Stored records
-- Opening Marker --
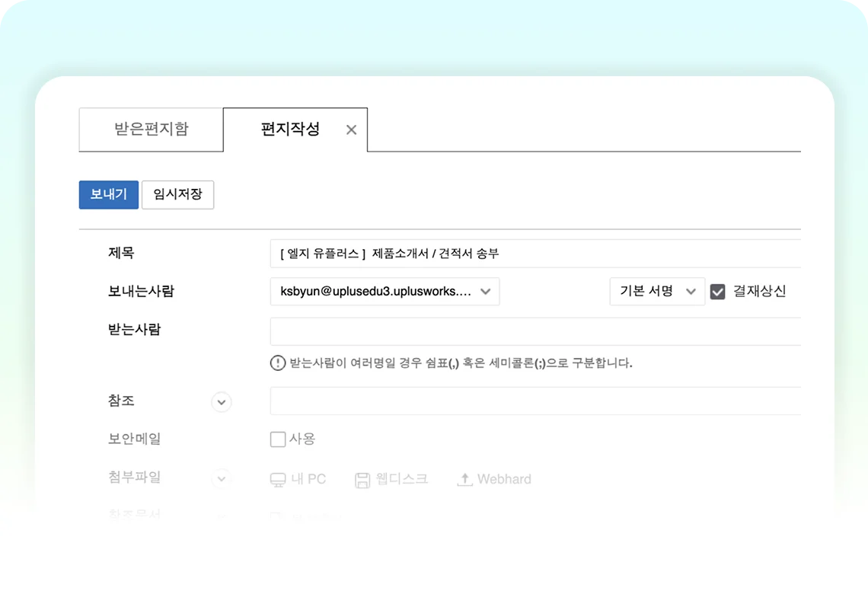Switch to the 받은편지함 tab

[x=152, y=129]
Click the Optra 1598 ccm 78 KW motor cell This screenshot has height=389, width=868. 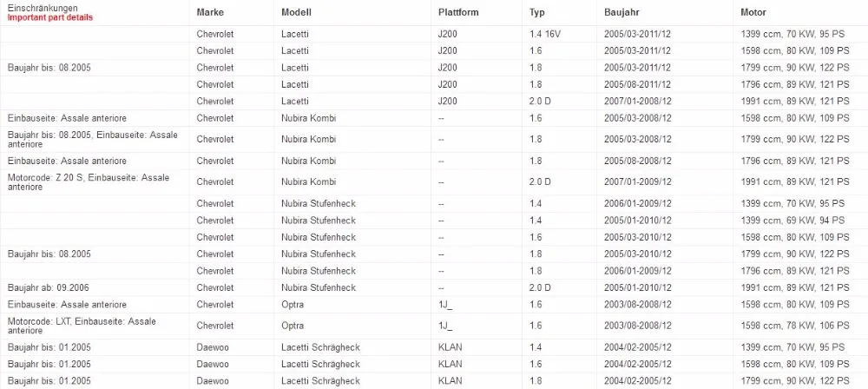click(795, 326)
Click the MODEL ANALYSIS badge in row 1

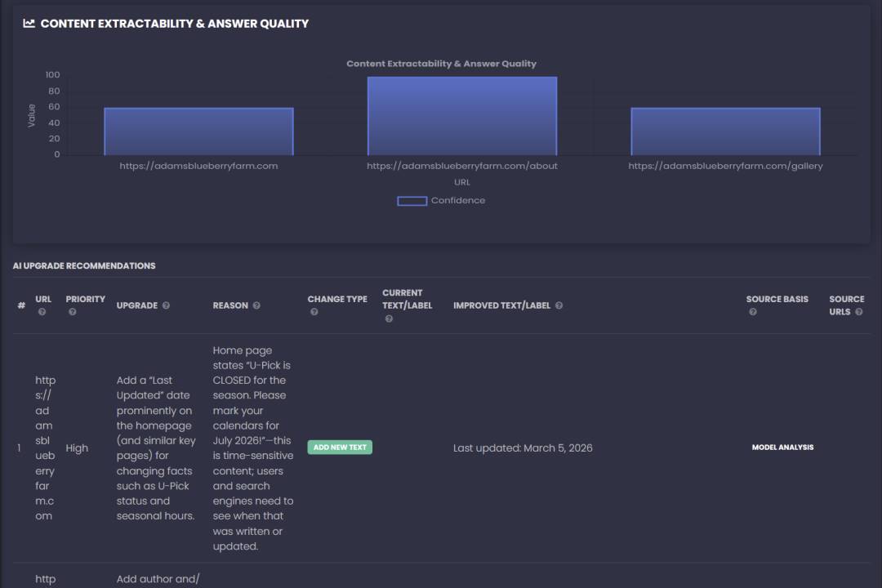point(782,448)
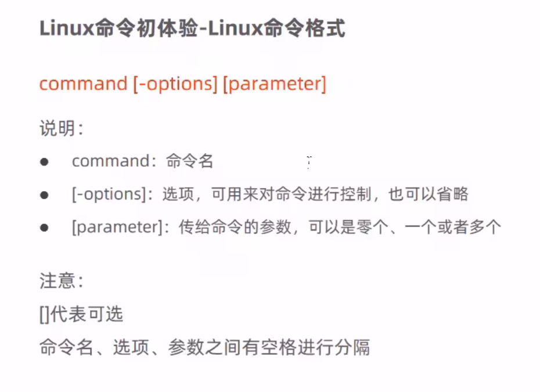Click the text cursor mark right of "命令名"

[309, 162]
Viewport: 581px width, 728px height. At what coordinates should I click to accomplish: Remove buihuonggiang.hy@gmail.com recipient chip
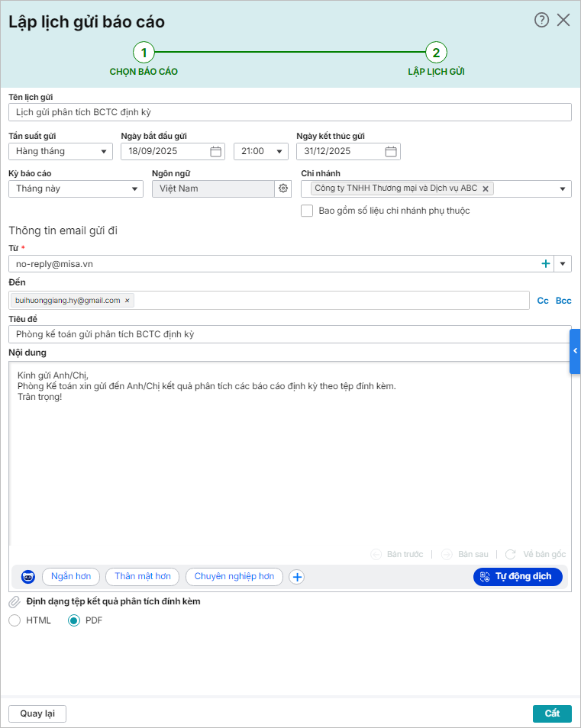click(x=127, y=301)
-- Closing Marker --
### Task details
All lines from the line with "Click the MODEL ANALYSIS badge in row 1" through the final line of the data, both included, are to be repeated exactly; no other lines and no pictures.

### Exercise response
Click the MODEL ANALYSIS badge in row 1

point(782,448)
Click the text cursor mark right of "命令名"

[309, 162]
Viewport: 581px width, 728px height. At what coordinates should I click to accomplish: Remove buihuonggiang.hy@gmail.com recipient chip
click(x=127, y=301)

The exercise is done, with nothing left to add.